But that doesn’t matter, because Flash is here. And it works. Adobe has dumped countless man hours into getting their big web content delivery system onto Android handsets, with development stretching all the way back to the G1 before shifting over to the Motorola Droid and finally the Nexus One. And even if Flash for mobile isn’t perfect, Adobe is committed to creating the best possible experience for smartphone users.

Let’s talk about subtlety. In the on-demand world that exists today thanks to things like smartphones that are constantly connected to endless streams of data, it wouldn’t be a stretch to say people want something to just work. Whether or not Flash is a selling point I can’t say for sure, but it sure doesn’t hurt. If you were oblivious to Flash as a platform, didn’t even realize your favorite sites use it, and go to open up said sites on your Android phone and they loaded as normal that is a huge benefit. It is subtle, but it is huge at the same time. Imagine the same scenario but instead of seeing your favorite site you see a blue box with a question mark in it. Maybe multiple boxes. Maybe no content at all is even accessible. That immediately handicaps your device.

But you will shout “HTML5!” My response to that is to go re-read the beginning of this article. Flash is engrained in the web. It isn’t going anywhere any time soon. And most smartphone manufacturers get this. Want another percentage? 95 percent of the top 20 phone manufacturers are committed to bringing Flash to their platforms.

And why? Because Adobe isn’t just doing some shoddy port of their desktop equivalent. No, Flash 10.1 for mobile was built from the ground up with smartphone features and battery optimizations in mind. Multi-touch, mobile commands, gestures, accelerometer support, smart zooming and full screen modes. All features that are currently baked into Flash for Android or will be coming in the near future. And Adobe has been working closely with hardware partners, CPU architects and manufacturers, and Google to make sure the service is usable and intuitive across a large swath of devices.

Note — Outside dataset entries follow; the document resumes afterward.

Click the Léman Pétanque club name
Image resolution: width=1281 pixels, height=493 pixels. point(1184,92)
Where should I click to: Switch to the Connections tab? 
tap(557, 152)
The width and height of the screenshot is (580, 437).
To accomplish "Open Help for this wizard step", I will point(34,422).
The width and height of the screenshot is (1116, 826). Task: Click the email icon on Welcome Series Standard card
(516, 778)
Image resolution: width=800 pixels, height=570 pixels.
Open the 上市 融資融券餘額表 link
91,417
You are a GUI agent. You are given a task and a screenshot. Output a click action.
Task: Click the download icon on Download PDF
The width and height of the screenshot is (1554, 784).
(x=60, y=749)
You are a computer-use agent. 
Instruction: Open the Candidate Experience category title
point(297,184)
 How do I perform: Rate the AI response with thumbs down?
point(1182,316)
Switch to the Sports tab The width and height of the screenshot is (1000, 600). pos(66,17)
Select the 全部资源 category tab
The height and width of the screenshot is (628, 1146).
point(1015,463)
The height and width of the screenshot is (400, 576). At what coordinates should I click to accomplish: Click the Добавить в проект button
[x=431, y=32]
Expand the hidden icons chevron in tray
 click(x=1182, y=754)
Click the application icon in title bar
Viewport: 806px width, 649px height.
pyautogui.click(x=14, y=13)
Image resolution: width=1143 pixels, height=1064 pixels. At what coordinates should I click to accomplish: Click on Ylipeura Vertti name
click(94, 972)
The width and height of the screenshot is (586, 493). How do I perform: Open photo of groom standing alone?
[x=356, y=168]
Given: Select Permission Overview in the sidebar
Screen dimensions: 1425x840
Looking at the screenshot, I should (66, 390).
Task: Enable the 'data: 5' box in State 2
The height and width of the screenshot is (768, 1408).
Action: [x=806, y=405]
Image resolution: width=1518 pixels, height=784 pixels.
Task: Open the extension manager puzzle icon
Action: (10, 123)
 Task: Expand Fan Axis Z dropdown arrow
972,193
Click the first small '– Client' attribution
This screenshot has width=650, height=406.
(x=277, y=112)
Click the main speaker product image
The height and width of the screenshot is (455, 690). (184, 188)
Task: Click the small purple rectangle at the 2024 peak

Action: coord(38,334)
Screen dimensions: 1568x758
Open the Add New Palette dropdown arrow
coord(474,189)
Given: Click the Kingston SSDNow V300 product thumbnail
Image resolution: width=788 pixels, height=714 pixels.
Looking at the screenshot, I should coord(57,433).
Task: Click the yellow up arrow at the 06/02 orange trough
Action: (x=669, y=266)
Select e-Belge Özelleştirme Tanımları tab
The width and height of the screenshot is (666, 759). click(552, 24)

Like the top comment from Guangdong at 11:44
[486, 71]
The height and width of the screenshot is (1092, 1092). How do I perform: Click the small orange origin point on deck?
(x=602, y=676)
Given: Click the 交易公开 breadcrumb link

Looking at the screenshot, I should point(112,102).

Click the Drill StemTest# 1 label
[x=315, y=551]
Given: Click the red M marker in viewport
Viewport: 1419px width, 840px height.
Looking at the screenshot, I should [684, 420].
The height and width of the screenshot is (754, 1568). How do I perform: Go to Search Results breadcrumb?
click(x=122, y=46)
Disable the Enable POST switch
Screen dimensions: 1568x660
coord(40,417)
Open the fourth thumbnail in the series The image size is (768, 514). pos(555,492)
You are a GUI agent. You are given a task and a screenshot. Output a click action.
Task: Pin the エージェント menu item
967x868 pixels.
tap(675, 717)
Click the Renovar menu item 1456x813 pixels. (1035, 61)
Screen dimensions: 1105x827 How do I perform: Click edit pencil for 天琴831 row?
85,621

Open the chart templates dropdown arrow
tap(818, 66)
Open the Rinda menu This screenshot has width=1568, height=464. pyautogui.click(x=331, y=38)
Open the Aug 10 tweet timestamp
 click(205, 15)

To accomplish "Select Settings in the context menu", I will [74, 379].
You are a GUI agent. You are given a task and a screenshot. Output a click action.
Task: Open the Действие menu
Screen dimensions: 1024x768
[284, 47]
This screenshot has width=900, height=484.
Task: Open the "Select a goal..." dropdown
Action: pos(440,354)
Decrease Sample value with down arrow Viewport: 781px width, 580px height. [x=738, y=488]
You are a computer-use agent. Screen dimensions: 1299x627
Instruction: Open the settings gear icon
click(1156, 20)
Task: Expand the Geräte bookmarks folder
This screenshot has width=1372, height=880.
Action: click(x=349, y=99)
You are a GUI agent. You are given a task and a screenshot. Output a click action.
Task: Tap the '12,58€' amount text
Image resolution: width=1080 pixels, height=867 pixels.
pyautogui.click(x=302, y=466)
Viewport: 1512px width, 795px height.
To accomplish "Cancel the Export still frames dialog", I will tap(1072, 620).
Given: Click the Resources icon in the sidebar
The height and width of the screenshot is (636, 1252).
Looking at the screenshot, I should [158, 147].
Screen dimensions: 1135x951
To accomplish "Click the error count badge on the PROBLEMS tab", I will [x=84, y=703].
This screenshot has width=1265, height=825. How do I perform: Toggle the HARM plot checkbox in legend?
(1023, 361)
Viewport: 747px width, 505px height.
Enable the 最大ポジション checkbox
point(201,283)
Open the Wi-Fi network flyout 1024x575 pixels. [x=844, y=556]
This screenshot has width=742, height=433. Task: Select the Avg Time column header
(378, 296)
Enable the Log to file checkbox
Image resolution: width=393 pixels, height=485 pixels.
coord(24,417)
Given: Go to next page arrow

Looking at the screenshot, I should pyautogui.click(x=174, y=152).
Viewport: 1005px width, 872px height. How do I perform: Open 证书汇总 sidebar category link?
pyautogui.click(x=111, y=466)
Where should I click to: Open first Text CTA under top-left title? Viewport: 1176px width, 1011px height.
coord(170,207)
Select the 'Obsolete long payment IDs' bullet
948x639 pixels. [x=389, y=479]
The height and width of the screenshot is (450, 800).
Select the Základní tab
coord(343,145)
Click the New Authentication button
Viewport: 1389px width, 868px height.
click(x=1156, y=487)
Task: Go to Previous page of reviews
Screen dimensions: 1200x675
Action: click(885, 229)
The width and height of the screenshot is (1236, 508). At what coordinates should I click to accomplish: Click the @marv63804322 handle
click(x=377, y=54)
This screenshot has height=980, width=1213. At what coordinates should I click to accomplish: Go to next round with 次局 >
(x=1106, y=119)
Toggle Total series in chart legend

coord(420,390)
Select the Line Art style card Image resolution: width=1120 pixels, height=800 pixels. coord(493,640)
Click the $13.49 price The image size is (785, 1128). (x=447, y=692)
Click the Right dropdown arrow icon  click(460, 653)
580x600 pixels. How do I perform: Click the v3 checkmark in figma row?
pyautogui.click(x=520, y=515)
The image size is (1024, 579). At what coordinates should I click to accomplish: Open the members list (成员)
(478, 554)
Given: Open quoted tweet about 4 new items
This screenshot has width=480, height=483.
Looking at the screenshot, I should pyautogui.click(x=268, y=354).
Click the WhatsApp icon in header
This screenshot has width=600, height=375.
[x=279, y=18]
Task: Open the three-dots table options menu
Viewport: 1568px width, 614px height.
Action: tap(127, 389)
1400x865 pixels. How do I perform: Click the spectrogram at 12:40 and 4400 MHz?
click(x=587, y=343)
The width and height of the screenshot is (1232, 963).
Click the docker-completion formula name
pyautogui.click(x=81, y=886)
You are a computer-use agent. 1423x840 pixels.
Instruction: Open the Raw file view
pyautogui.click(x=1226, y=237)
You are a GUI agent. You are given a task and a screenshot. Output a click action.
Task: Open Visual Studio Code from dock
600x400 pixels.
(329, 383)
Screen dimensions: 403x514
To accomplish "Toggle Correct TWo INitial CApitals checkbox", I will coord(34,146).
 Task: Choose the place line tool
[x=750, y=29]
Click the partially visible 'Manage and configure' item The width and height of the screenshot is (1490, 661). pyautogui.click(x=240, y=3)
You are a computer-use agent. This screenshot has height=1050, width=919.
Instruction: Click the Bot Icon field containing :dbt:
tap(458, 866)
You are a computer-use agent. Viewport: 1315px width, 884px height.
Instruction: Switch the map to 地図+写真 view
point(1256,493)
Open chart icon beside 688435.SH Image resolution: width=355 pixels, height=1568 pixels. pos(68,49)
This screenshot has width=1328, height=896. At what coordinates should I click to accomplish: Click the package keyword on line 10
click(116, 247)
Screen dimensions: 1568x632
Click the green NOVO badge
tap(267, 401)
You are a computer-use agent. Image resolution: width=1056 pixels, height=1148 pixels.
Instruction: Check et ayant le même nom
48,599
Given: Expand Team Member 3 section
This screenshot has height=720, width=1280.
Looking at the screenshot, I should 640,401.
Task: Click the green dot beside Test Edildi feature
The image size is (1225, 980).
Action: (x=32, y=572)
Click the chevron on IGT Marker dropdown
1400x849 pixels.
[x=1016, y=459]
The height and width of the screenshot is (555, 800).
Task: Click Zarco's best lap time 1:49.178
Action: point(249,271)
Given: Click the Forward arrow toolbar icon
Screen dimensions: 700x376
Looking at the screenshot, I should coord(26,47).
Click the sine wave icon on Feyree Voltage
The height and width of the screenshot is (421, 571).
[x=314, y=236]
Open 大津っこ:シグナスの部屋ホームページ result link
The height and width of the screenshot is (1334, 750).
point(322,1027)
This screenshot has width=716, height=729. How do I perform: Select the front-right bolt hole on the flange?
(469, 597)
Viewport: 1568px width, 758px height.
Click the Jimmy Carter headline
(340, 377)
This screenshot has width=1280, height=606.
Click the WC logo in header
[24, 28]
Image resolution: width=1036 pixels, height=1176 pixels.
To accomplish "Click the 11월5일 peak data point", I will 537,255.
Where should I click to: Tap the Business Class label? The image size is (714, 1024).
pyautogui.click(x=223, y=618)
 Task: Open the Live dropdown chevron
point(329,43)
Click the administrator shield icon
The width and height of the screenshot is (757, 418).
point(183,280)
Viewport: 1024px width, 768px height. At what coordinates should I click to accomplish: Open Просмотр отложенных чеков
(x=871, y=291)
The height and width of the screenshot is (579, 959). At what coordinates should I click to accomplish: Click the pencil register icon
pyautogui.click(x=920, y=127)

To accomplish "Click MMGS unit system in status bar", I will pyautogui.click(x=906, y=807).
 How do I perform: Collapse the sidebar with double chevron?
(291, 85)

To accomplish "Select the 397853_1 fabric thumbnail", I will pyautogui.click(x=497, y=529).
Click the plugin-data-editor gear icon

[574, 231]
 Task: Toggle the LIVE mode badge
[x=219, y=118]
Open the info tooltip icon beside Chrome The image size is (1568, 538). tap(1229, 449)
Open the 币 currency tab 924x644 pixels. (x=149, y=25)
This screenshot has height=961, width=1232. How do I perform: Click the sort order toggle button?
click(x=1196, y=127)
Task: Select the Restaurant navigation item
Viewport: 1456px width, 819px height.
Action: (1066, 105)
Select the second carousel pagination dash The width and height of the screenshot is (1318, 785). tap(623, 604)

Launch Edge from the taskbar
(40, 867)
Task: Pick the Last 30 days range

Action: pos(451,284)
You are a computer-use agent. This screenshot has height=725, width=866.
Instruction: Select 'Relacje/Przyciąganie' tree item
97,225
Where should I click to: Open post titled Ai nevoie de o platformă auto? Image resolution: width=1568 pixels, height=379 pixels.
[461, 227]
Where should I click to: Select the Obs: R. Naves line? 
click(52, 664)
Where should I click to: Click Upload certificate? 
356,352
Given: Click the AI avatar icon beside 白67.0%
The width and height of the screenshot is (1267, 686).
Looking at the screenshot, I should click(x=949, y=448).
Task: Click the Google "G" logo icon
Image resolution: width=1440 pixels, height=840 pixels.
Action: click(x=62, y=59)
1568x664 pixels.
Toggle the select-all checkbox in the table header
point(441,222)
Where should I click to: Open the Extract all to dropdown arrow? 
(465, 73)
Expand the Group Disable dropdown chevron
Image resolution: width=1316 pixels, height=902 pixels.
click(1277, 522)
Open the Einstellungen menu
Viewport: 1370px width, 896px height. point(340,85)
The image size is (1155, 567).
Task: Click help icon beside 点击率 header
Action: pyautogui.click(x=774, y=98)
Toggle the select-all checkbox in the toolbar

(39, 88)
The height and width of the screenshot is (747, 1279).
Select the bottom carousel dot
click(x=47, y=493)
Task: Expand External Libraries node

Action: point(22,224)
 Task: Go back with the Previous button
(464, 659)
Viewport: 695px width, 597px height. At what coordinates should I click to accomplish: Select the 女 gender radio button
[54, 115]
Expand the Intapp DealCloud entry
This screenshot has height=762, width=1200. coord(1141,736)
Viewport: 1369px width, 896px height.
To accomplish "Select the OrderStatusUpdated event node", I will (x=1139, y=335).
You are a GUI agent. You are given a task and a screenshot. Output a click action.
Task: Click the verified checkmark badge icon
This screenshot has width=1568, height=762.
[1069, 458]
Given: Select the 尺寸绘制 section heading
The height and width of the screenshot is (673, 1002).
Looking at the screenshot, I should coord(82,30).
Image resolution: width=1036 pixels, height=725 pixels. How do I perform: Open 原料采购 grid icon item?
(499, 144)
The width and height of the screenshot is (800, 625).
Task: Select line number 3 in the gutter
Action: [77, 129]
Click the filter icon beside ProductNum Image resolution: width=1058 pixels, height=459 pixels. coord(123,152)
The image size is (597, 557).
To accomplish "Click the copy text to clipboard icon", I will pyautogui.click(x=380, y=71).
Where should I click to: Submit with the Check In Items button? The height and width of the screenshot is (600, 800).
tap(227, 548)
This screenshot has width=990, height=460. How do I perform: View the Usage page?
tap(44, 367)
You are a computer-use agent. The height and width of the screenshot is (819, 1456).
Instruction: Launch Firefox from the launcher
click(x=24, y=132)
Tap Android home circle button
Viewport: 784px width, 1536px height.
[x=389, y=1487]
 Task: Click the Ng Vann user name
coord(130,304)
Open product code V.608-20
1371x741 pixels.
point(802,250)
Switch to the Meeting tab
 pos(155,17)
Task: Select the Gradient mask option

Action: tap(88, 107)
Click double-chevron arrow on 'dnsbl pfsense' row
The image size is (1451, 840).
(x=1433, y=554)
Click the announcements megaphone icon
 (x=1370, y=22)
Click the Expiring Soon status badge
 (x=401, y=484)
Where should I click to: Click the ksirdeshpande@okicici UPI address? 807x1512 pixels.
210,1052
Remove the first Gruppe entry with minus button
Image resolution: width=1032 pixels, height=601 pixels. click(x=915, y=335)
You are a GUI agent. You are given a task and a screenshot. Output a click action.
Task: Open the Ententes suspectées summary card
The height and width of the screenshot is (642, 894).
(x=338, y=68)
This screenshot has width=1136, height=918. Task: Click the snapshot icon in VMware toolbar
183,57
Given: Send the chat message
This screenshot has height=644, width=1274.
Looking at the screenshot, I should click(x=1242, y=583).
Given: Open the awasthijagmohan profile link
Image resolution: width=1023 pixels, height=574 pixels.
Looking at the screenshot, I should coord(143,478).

And even if Flash as an experience isn’t perfect — even if web content isn’t quite optimized for the mobile experience yet — a demand exists for it. Can we say the first official out of beta release of Flash player isn’t without its problems? Absolutely not. There is so much more work to be done between refining the actual platform, gaining developer support, and generating great mobile content, but as it stands Adobe just opened up a whole new avenue of web for mobile.

Kevin Krause
Pretty soon you'll know a lot about Kevin because his biography will actually be filled in!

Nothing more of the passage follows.